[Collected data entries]

____

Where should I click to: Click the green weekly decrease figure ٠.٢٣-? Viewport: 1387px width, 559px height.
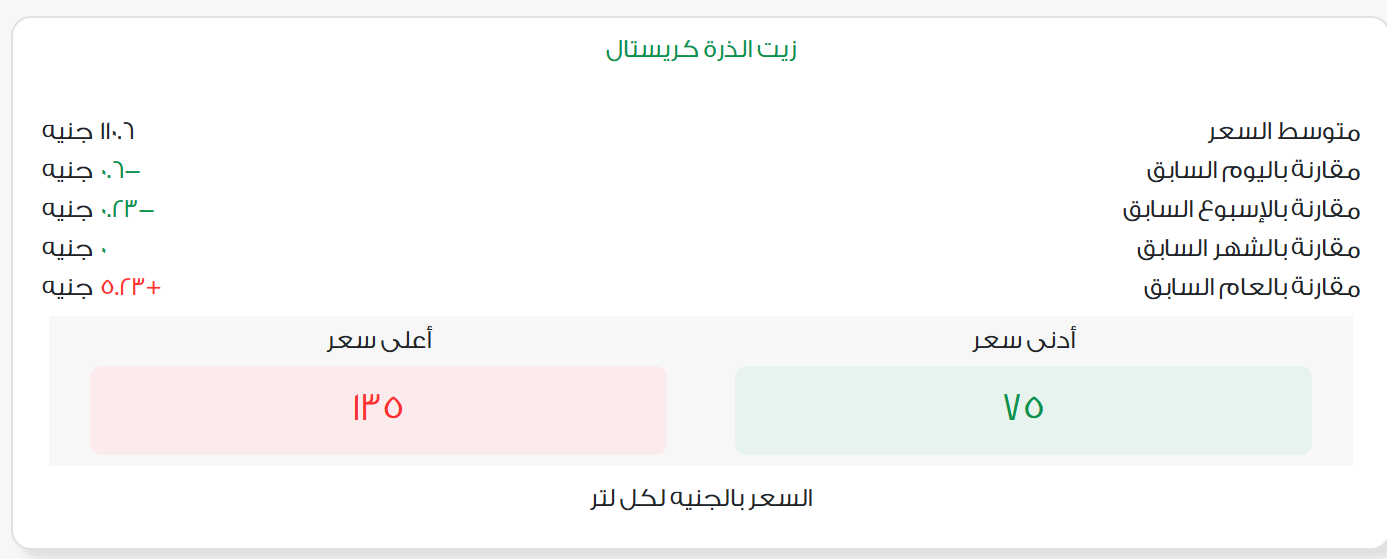[x=127, y=209]
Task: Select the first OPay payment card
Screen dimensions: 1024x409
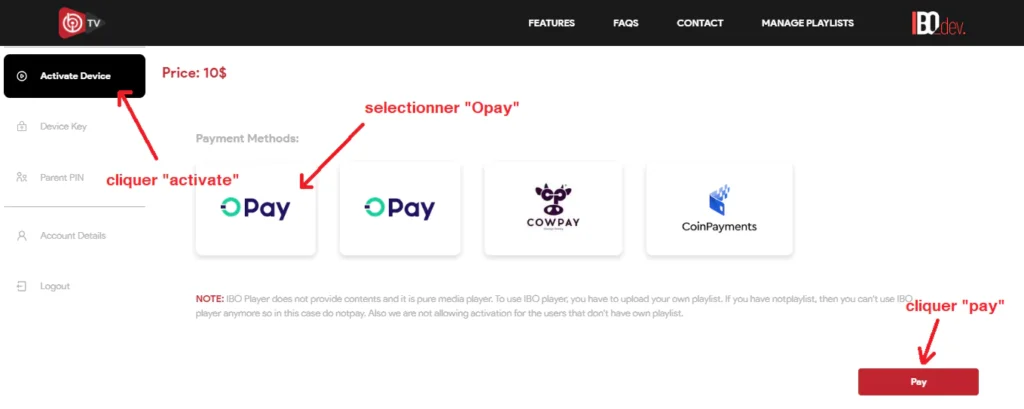Action: (x=255, y=209)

____

» WHAT YOU NEED TO DO:
Only the words belong in your copy: restate the data above exactly and leave the images out.

» FINISHED TASK:
Where should I click to: Click the green weekly decrease figure ٠.٢٣-? Viewport: 1387px width, 559px height.
[x=127, y=209]
Task: Select the first OPay payment card
Screen dimensions: 1024x409
Action: (x=255, y=209)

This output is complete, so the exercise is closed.